NHI FACES CHALLENGES

Growing concerns over proposed NHI

Pharmacists lose confidence in NHI
Concerns over NHI persist

A survey of the pharmacy profession in South Africa has highlighted a growing concern amongst pharmacists over the efficacy of the Department of Health’s proposed National Health Insurance (NHI) scheme, as the best solution to providing universal healthcare access to South Africans. 



The findings of the first quarter survey, which was conducted by PPS, revealed that 54% of respondents did not agree with the principle behind NHI, up 15 percentage points from the previous quarter. 

According to Ivan Kotzé, Executive Director of the Pharmaceutical Society of South Africa, the drop in confidence of the proposed NHI scheme is an interesting development.



"It is important that we further explore these results, as some perceptions may be due to the current unavailability of information on funding mechanisms and involvement of all healthcare professionals in provision of services."

The survey of over 200 pharmacists (of which 16% are in the public sector and 84% work in the private sector) found that 81% did not believe that the NHI scheme is the right solution to fix the country’s ailing healthcare system.



Gerhard Joubert, Head of Group Marketing and Stakeholder Relations at PPS, says that despite such concerns, other findings revealed some positive news for the pharmacy profession, with the first quarter survey showing an increase in confidence in the profession over the next five years to 74% from 70% previously. 

"This is a very positive development and we are pleased that despite uncertainty over the impact of NHI, most pharmacists remain confident about their profession.

"

Other findings showed that 89% of respondents believe that not enough is being done to change current legislation to cater for the needs of the profession.

The survey also revealed that attitudes towards the expansion of pharmacies in large retail businesses are steadily changing.
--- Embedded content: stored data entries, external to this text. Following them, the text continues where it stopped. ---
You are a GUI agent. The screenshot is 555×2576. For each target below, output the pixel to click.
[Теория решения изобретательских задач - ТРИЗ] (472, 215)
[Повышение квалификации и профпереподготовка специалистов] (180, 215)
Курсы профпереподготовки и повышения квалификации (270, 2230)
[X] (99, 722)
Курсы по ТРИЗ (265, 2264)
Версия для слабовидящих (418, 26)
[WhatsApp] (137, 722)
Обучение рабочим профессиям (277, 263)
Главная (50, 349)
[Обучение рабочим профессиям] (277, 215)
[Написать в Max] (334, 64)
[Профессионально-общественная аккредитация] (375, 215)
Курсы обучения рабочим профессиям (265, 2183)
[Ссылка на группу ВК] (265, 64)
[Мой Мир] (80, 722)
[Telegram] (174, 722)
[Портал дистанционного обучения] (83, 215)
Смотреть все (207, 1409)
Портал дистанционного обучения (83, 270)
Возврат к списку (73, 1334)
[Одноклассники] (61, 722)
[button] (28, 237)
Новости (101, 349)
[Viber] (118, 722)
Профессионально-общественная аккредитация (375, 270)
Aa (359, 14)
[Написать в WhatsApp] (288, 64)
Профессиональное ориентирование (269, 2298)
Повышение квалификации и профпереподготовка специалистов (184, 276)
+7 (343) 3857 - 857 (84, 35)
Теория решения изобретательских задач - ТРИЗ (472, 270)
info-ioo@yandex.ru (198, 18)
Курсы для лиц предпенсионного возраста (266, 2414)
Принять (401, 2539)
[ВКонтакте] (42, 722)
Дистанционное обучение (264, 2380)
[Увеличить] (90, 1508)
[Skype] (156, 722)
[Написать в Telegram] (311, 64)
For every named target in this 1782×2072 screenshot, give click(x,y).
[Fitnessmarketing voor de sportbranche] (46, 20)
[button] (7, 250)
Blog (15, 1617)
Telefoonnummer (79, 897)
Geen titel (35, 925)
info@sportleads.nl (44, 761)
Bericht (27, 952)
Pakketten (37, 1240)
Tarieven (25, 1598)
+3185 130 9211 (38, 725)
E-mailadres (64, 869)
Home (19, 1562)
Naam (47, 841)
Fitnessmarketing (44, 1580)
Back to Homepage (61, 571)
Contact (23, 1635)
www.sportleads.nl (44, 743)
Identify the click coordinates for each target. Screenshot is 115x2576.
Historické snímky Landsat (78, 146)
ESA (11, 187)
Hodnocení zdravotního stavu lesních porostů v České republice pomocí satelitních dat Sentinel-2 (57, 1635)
When compared to the first quarter of 2013, the survey revealed an 8 percentage point drop to 78% in the first quarter of 2014 for those who felt threatened by retail pharmacies. 



This was further supported by an increase in the belief that the opening up of ownership to lay people has made pharmacy more accessible to the public, to 43% in the first quarter of 2014 compared with 37% for the same period a year earlier. 

"There is clearly a need for effective and quality healthcare for all citizens in South Africa; however, further debate may be necessary on how this is structured. With the Department of Health expected to publish its White Paper in the imminent future, this will provide an opportunity for all stakeholders to engage on such issues to ensure any new system is viable for all parties," concludes Joubert.